Text shown
*** Block opens ***

2017-04-07 Thread Vishal Verma
Add the check-namespace command to ndctl. This will check the BTT
metadata layout for the given namespace, and if requested, correct any
errors found. Not all metadata corruption is detectable or fixable.

Cc: Dan Williams 
Cc: Jeff Moyer 
Cc: Linda Knippers 
Signed-off-by: Vishal Verma 
Signed-off-by: Dan Williams 
---
 Documentation/Makefile.am   |   1 +
 Documentation/ndctl-check-namespace.txt |  64 +++
 Documentation/ndctl.txt |   1 +
 builtin.h   |   1 +
 contrib/ndctl   |   3 +
 ndctl/Makefile.am   |   1 +
 ndctl/builtin-check.c   | 988 
 ndctl/builtin-xaction-namespace.c   |  66 ++-
 ndctl/check.h   | 127 
 ndctl/ndctl.c   |   1 +
 test/Makefile.am|   2 +
 util/util.h |   1 +
 12 files changed, 1254 insertions(+), 2 deletions(-)
 create mode 100644 Documentation/ndctl-check-namespace.txt
 create mode 100644 ndctl/builtin-check.c
 create mode 100644 ndctl/check.h

diff --git a/Documentation/Makefile.am b/Documentation/Makefile.am
index 6daeb56..eea11e0 100644
--- a/Documentation/Makefile.am
+++ b/Documentation/Makefile.am
@@ -12,6 +12,7 @@ man1_MANS = \
ndctl-disable-namespace.1 \
ndctl-create-namespace.1 \
ndctl-destroy-namespace.1 \
+   ndctl-check-namespace.1 \
ndctl-list.1 \
daxctl-list.1
 
diff --git a/Documentation/ndctl-check-namespace.txt 
b/Documentation/ndctl-check-namespace.txt
new file mode 100644
index 000..232f22d
--- /dev/null
+++ b/Documentation/ndctl-check-namespace.txt
@@ -0,0 +1,64 @@
+ndctl-check-namespace(1)

*** Block closes ***

Extracted material
*** Block opens ***

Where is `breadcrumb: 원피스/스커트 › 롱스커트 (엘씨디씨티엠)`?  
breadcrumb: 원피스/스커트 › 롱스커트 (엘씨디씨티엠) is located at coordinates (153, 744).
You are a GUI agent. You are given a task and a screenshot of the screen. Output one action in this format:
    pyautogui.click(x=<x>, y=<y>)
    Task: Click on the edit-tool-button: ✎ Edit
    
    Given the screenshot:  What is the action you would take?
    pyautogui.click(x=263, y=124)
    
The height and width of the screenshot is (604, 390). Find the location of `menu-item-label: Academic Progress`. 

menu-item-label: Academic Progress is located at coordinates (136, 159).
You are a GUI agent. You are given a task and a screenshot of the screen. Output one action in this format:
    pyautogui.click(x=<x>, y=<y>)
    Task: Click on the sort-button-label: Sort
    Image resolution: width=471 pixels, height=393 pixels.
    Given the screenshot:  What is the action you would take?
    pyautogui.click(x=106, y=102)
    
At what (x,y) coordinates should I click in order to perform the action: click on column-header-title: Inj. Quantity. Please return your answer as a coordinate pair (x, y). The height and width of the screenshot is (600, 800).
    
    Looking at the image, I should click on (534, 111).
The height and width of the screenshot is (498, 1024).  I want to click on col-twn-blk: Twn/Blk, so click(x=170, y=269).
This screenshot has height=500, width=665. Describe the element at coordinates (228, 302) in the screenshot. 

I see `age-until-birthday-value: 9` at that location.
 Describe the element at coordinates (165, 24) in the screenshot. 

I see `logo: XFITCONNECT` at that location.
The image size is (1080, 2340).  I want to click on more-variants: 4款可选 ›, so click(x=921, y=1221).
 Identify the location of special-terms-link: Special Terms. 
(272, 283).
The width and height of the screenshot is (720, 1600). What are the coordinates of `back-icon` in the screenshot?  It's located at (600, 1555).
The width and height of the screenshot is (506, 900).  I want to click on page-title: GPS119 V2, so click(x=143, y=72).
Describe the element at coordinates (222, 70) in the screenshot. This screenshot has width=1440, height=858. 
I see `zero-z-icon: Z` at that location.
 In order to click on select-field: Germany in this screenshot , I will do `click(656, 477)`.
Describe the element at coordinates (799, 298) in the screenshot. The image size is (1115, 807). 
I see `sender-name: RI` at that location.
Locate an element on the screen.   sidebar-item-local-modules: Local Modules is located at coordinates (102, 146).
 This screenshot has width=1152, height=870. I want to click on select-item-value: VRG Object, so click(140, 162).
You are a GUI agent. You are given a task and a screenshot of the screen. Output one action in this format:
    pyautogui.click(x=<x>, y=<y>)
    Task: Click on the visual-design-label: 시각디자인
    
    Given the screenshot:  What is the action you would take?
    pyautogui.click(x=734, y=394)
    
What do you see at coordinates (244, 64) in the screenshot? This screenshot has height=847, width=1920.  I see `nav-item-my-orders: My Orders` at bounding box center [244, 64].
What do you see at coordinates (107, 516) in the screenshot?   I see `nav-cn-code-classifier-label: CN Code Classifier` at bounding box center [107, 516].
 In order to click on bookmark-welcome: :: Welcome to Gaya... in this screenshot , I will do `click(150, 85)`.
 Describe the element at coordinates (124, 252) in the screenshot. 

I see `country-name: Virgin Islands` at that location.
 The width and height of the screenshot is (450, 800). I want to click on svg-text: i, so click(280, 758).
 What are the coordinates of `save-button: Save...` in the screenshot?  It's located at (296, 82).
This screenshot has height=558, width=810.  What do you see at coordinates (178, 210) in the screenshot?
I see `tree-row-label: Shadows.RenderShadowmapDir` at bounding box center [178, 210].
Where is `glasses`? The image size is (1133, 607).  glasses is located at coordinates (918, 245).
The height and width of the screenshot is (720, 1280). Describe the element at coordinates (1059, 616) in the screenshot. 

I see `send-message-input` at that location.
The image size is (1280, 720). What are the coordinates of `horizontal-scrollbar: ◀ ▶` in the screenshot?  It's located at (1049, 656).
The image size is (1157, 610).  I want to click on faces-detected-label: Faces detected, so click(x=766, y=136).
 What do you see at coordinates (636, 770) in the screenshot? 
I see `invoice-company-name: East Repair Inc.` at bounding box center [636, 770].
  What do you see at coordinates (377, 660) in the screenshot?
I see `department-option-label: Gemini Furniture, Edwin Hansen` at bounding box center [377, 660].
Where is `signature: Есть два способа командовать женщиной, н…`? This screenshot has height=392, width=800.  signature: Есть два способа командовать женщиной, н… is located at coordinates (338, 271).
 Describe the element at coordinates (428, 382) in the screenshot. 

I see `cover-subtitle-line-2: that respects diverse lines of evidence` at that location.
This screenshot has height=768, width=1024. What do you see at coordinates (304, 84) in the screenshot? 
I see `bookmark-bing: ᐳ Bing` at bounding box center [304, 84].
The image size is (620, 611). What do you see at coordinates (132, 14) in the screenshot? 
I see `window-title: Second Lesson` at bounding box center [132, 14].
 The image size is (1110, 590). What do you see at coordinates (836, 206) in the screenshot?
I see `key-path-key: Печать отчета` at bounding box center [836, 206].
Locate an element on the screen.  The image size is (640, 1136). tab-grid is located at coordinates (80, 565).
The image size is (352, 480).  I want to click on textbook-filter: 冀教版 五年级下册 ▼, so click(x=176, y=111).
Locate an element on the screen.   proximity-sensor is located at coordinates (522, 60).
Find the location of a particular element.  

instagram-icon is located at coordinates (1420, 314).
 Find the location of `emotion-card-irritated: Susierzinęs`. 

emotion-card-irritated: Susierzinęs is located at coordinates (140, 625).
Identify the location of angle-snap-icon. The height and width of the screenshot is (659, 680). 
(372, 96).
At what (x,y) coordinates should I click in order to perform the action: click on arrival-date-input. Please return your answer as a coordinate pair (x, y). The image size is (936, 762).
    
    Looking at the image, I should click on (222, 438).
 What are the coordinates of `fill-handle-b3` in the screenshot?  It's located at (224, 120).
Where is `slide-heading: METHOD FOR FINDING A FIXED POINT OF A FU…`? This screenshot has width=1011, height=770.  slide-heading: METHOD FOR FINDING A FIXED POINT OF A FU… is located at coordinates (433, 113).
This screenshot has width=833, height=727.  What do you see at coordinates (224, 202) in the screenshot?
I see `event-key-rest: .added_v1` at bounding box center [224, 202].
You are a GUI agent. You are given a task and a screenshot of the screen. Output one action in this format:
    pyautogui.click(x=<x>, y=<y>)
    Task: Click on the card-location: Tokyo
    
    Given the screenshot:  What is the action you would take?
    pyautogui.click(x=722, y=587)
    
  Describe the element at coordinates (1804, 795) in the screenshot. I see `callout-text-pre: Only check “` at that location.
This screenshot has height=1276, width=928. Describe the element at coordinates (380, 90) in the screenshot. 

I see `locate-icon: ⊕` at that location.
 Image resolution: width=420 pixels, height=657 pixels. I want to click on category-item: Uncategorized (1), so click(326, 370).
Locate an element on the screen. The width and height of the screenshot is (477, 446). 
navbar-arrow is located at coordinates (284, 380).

*** Block closes ***

Tasks to complete
[1] Return the portion of the ndctl patch message from "2017-04-07 Thread Vishal" to "detectable or fixable.", reproduced without alteration.
[2] Summarize the ndctl patch message in two sentences.

Results for each task
[1]
2017-04-07 Thread Vishal Verma
Add the check-namespace command to ndctl. This will check the BTT
metadata layout for the given namespace, and if requested, correct any
errors found. Not all metadata corruption is detectable or fixable.

[2] The patch adds a check-namespace command to ndctl that checks the BTT metadata layout of a given namespace and, if requested, corrects any errors found, though not all metadata corruption is detectable or fixable. It changes 12 files with 1254 insertions and 2 deletions, creating Documentation/ndctl-check-namespace.txt, ndctl/builtin-check.c, and ndctl/check.h.